**ASSIGNMENT 1**: In the article about the teacher's cancer diagnosis, what award had Tommy Henry Jr. received?
**ASSIGNMENT 2**: From the article about the teacher's cancer diagnosis, output the passage starting with "Henry has since" and going on through "the same situation." word for word.

Teacher hopes to use cancer diagnosis to inspire others

Tommy Henry during one of his treatments.

Life was going very well for Tommy Henry Jr. going into the summer of the 2019 school year. He was the Newington Elementary Rookie Teacher of the Year, where he is a special education teacher, and he and his wife were expecting their first child.

During the last few weeks of school Henry noticed that he was not quite feeling like himself, he was tired and often had a headache. This puzzled Henry who thought that he took care of himself and lived a particularly healthy lifestyle.

“Overall, I am in pretty good health--I run and train for half marathons, full marathons and triathlons,” Henry said. “I eat a relatively healthy, vegetarian diet, get lots of sleep, etc, everything we are all supposed to do, right?”

Henry had previously survived a bout with cancer in 2015, when he had stage 1 melanoma removed from his brain. His wife then requested that he go in for a CT scan and Henry then went in for an MRI and on June 19th received the results that his melanoma had returned once again. The doctor had found three spots on his brain.

Henry said that the news was very tough to hear and comprehend.

“When you’re 32 years old you think you have your whole life ahead of you. Your plans include raising a child, going on vacation, living your life… not fighting cancer! However, God had a different plan for my life,” Henry said.

Two days following the diagnosis Henry and his wife’s child was born, a son which they named Beau. Henry said that the birth of his son gave him a new found desire to fight and beat cancer.

“The joy that I felt at that moment was nothing I could have imagined and I knew right then and there that my purpose in life and my drive to fight like hell to beat this cancer was my son, Beau,” Henry said.

Following his son’s birth the doctors told Henry that the cancer was stage 4 melanoma. It had spread throughout his body to his bone marrow, lymph system and lining of his lungs. Henry said that the diagnosis shocked him because he had always viewed melanoma as a skin cancer. However, he learned that melanoma is highly aggressive and, until recently, had few treatment options.

Henry has since been undergoing treatment which include radiation therapy to try and kill the cancer cells. He will undergo treatment both in North Charleston and at Duke University.

Henry credits his faith with helping him through this difficult time in his life. He said that the cancer diagnosis was difficult to deal with but now realizes that he can use this to help others in the same situation.

“This diagnosis is not something I would wish upon anyone, and after taking time to process my diagnosis, I started to realize that God has chosen me to live this life and make this part of my testimony. My prayer has always been that God would use me as His hands and feet, I just never thought this would be the way he wished for me to do it,” Henry said. “I believe in the power of prayer, I believe that God can and will heal me, and I believe that one day, this will all be a story to tell— a part of my testimony—to help someone else battling the same diagnosis as myself.”

Henry’s family is holding a benefit for him on October 5th at Knightsville United Methodist Church. The event will be a fish fry where food plates purchased will go toward helping Henry and his family.

**SOURCE DATA**:
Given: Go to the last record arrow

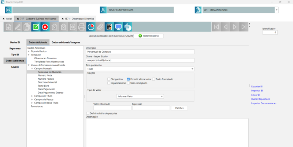Looking at the screenshot, I should 244,27.
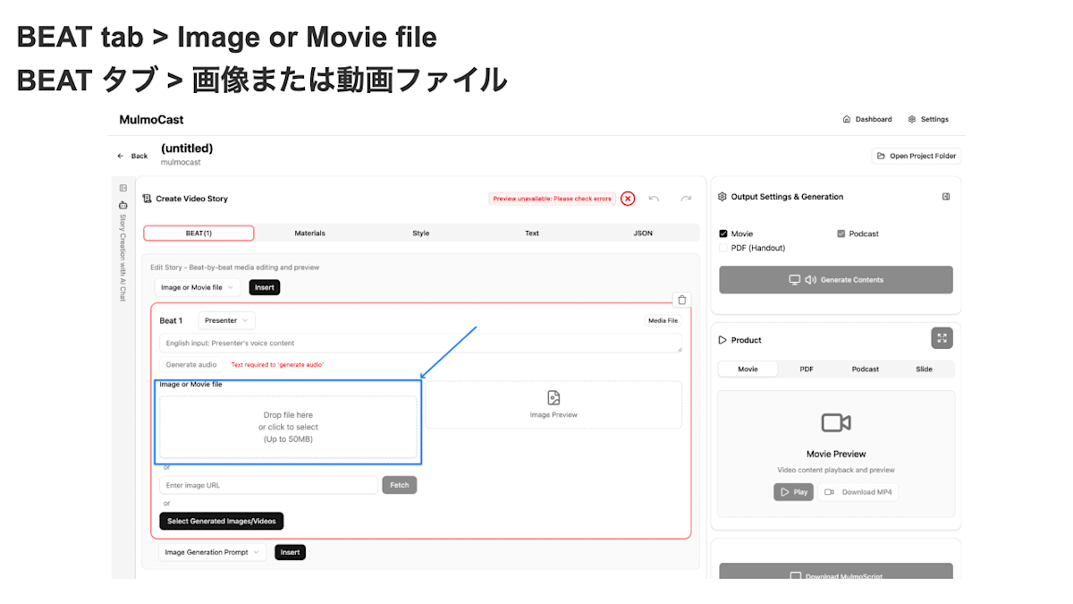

**REPLY 1**: Newington Elementary Rookie Teacher of the Year

**REPLY 2**:
Henry has since been undergoing treatment which include radiation therapy to try and kill the cancer cells. He will undergo treatment both in North Charleston and at Duke University.

Henry credits his faith with helping him through this difficult time in his life. He said that the cancer diagnosis was difficult to deal with but now realizes that he can use this to help others in the same situation.